Oltre a questo argomento a sostegno di un’esigenza di una regolamentazione politica del mercato, Hegel ne mobilita uno ulteriore che non deve essere trascurato. Diceva Hegel, con una critica sferzante a quell’Inghilterra che incarnava un popolo senza metafisica e votato alla libertà dei mercati e sempre più disattento alla capacità dello stato di regolamentarli, i liberali fanno professione di individualismo dacché celebrano la libertà dell’individuo come unica e somma libertà. Ma sono proprio loro i primi a sacrificare il benessere del singolo sull’altare del mercato e dell’equilibrio economico.

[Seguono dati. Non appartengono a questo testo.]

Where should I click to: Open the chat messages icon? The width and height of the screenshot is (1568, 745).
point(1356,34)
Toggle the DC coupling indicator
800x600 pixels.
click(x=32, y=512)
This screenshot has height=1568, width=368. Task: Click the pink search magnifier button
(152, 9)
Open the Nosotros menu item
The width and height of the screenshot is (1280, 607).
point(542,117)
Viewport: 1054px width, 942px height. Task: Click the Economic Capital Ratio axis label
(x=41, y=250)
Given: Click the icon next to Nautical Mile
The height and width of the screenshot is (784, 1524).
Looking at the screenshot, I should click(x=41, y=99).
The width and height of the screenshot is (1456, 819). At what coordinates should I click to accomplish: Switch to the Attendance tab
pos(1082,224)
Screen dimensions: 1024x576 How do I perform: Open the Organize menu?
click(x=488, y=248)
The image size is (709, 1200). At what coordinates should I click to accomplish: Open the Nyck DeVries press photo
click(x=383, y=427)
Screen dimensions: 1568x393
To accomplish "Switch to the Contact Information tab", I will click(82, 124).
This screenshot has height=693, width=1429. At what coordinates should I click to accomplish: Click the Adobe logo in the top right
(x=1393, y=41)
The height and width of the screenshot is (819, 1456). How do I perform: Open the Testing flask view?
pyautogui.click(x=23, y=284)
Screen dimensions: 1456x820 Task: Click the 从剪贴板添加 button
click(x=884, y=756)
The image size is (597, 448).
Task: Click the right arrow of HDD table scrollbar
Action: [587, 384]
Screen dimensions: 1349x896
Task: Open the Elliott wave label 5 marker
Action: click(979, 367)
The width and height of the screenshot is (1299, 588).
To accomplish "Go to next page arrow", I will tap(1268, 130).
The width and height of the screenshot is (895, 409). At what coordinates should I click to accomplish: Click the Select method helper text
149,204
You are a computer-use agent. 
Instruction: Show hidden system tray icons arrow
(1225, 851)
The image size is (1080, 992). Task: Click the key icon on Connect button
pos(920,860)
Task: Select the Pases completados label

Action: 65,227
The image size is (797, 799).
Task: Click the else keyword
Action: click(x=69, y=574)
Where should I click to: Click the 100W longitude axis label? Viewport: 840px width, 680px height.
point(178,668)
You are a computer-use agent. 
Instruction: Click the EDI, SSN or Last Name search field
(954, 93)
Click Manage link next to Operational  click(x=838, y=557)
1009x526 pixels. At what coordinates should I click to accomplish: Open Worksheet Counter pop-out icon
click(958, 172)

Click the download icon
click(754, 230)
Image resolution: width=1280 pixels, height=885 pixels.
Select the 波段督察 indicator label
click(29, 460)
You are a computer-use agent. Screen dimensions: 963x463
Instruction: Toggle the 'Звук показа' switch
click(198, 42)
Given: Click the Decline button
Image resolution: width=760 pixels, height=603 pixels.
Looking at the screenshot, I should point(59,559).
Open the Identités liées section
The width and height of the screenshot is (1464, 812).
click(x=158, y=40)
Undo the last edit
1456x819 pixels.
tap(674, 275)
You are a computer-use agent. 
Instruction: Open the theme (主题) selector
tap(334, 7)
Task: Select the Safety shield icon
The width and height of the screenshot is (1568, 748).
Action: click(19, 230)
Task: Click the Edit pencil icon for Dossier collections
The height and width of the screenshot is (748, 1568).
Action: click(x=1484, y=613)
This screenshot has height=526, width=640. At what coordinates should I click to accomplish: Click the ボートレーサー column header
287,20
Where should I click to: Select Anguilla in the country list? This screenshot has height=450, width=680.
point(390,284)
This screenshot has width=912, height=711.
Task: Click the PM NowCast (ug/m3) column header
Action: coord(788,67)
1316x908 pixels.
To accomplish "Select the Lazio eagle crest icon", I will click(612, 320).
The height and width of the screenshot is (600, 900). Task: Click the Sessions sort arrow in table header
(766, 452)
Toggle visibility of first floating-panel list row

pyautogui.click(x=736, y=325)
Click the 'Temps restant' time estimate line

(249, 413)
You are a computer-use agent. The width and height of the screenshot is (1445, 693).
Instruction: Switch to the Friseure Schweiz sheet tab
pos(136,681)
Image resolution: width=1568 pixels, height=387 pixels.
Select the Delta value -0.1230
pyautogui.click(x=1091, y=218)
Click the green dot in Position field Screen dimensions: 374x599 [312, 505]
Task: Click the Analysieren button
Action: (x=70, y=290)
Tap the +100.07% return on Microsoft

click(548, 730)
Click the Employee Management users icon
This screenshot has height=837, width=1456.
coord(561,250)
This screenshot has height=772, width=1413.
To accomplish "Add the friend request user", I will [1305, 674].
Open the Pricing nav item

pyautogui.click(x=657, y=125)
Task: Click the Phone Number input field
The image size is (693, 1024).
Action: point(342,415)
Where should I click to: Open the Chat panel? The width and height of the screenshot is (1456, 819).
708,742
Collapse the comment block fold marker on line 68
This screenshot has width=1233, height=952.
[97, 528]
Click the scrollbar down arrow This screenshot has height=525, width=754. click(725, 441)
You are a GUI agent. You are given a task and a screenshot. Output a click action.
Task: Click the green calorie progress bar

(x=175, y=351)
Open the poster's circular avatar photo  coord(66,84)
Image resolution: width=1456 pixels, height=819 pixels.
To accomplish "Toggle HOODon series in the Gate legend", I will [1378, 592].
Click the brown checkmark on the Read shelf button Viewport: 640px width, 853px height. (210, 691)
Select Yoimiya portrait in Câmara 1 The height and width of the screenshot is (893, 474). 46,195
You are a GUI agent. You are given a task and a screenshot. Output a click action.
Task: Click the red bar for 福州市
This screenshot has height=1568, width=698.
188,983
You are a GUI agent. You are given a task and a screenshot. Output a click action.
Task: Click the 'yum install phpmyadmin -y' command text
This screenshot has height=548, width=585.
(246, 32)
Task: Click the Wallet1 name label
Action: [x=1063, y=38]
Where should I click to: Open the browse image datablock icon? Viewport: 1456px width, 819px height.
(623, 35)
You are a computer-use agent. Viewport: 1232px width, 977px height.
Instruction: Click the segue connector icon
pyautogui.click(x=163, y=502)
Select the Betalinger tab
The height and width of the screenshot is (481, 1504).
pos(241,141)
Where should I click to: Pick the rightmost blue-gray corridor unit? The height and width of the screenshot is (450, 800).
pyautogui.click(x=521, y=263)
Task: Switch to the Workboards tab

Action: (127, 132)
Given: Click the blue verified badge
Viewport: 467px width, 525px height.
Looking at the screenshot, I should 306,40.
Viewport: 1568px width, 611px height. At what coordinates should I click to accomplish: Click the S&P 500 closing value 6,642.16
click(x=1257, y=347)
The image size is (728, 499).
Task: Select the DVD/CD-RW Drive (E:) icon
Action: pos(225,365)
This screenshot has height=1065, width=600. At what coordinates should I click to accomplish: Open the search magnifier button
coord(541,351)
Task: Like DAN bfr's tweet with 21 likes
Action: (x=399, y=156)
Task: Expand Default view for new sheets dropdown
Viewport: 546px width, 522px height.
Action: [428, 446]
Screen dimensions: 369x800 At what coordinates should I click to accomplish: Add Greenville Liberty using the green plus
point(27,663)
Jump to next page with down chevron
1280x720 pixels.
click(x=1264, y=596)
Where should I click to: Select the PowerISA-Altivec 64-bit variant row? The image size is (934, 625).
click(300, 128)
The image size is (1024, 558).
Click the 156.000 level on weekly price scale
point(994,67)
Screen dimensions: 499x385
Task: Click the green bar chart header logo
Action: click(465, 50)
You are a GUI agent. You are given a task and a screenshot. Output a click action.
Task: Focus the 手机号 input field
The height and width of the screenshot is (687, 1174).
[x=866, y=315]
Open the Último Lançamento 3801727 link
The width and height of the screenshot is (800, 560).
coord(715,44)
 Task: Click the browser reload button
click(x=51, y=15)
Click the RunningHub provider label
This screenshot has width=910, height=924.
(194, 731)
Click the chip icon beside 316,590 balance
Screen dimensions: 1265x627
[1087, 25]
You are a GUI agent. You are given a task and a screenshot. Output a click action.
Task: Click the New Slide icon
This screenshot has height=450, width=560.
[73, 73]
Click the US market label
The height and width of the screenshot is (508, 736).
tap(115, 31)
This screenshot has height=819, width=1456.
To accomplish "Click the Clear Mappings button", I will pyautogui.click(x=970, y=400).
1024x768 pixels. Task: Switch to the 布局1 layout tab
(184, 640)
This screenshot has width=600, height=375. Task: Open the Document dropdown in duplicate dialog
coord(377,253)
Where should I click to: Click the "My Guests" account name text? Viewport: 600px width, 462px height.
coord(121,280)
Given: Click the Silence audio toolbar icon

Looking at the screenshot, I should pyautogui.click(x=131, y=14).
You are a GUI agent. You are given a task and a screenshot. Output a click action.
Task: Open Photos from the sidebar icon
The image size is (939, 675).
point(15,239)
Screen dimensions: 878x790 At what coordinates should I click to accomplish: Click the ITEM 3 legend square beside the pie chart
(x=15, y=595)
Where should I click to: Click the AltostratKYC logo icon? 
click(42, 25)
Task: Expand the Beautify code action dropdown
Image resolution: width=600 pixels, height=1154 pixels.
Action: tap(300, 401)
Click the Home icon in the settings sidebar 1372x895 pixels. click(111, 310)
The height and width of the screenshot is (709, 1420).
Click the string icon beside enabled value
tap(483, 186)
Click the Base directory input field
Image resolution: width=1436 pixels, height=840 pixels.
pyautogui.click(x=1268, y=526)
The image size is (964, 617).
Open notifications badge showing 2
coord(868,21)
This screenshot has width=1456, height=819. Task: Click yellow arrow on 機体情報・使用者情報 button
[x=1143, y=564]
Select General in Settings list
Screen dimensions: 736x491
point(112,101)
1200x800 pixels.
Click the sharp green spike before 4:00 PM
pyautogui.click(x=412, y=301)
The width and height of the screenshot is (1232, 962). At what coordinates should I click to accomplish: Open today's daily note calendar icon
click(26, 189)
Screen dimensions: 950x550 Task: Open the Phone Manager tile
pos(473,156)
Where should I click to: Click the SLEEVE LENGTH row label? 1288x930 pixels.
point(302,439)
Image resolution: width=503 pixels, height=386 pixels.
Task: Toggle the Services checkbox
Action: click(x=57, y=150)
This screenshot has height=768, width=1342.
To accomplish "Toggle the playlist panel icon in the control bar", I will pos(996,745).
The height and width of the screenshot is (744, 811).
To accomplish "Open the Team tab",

In sostanza i liberali dimenticano, notava Hegel, che non è il mercato come ente astratto, come realtà metafisica , ma è solo l’individuo in quanto particolarità a rappresentare un fine e ad essere titolare di diritti. Qui sta il paradosso del pensiero neoliberale che dice di voler tutelare l’individuo ma in realtà sacrifica l’individuo sull’altare del mercato. Esso e soltanto esso è il vero protagonista del neoliberismo che dice di avere a cuore le sorti degli individui che tuttavia vengono mandati in rovina dal libero mercato concorrenziale.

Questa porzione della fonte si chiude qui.